I'm a little surprised that
Harper (1966) is the one that got closest to cracking the Top 100. I like it fine and it is a good example of the private dick genre transitioning from the hardboiled '40 and '50s into the counterculture of the 1960s before the renaissance of the Watergate 1970s, but its tone is a more than a bit hit and miss and, to my taste, doesn't hold up especially well past the star power of Newman. It does have an amazing cast: Lauren Bacall, Janet Leigh, Shelley Winters, Robert Wagner, Robert Webber, Julie Harris, Pamela Tiffin, Harold Gould, Strother Martin...but despite a script by William Goldman adapting the first Ross Macdonald Lew Archer novel, the mix of humor and jeopardy doesn't quite come together. A lot of good scenes, not enough tying them together. The somewhat superstitious Newman changing the character's name from Archer to Harper because he had enjoyed success with other H pictures in
The Hustler and
Hud may have thrown a voodoo curse over it?

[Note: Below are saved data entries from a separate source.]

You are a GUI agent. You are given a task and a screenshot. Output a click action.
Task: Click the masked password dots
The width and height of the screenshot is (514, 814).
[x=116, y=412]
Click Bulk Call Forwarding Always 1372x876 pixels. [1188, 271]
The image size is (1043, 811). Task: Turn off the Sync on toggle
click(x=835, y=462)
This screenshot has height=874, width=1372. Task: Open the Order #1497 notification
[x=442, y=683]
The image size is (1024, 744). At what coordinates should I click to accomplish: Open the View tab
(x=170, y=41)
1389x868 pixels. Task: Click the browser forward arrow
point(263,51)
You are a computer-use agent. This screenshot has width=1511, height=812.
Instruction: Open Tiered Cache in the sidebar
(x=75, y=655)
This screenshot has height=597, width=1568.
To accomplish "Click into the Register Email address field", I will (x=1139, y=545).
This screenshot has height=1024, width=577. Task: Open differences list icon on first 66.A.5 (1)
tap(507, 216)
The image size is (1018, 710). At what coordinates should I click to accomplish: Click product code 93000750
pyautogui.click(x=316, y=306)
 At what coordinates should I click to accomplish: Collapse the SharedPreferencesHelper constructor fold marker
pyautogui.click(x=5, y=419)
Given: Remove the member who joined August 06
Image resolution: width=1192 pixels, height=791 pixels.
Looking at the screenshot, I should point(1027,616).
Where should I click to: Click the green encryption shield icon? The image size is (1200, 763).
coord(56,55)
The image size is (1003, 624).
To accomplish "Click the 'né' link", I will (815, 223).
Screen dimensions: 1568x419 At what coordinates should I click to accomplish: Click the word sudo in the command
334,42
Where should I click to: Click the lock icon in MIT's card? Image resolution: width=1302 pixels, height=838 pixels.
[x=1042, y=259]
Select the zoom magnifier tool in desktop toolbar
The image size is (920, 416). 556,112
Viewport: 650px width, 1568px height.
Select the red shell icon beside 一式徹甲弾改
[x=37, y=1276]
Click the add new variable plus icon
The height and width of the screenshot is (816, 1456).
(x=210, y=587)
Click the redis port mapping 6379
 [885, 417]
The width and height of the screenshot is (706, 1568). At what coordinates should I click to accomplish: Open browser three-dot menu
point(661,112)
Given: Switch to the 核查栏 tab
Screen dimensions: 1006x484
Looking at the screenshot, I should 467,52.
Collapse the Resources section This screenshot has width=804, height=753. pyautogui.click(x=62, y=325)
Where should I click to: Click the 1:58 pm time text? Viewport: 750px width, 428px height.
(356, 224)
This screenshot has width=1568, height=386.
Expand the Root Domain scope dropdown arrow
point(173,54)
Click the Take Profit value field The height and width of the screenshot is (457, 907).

I think the comedic tone they were going for is similar to what
"The Rockford Files" turned out to be on television in the 1970s. Jim Garner had a poke at that himself in the 1960s with
Marlowe (1969), a very swinging '60s adaptation of Chandler's
The Little Sister, probably best known today for a couple scenes where Bruce Lee plays one of the henchmen Philip Marlowe must dispatch. It has some of the exact same tone problems that
Harper has.
Harper was just successful enough that it did spawn a belated sequel nine years later,
The Drowning Pool (1975). I happen to like that one a lot more than the original Lew Harper mystery. Another more than solid cast including Joanne Woodward, Melanie Griffith, Anthony Franciosa, Murray Hamilton, Gail Strickland, Andrew Robinson, Paul Koslo, and Richard Jaeckel. It is certainly not up to the level of the top tier of 1970s detective flicks -
Chinatown, The Long Goodbye, Night Moves - but it sits comfortably on the second tier with
The Big Fix and
The Late Show. And there is yet another movie that is not an official
Harper sequel but is a spiritual successor starring Newman called
Twilight (1998) - sorry, Kids, no shiny vampires. That cast is a big wow with Gene Hackman, Susan Sarandon, James Garner, Reese Witherspoon, Stockard Channing, Giancarlo Esposito, Liev Schreiber, John Spencer, and M. Emmet Walsh! Newman's mostly retired private detective Harry Ross could just as easily have been an aged Lew Harper/Archer shifting through lies and corruption one last time. I like
Twilight more than
Harper, too.
But a couple of you MoFos must have had
Harper pretty high for it to finish at #101.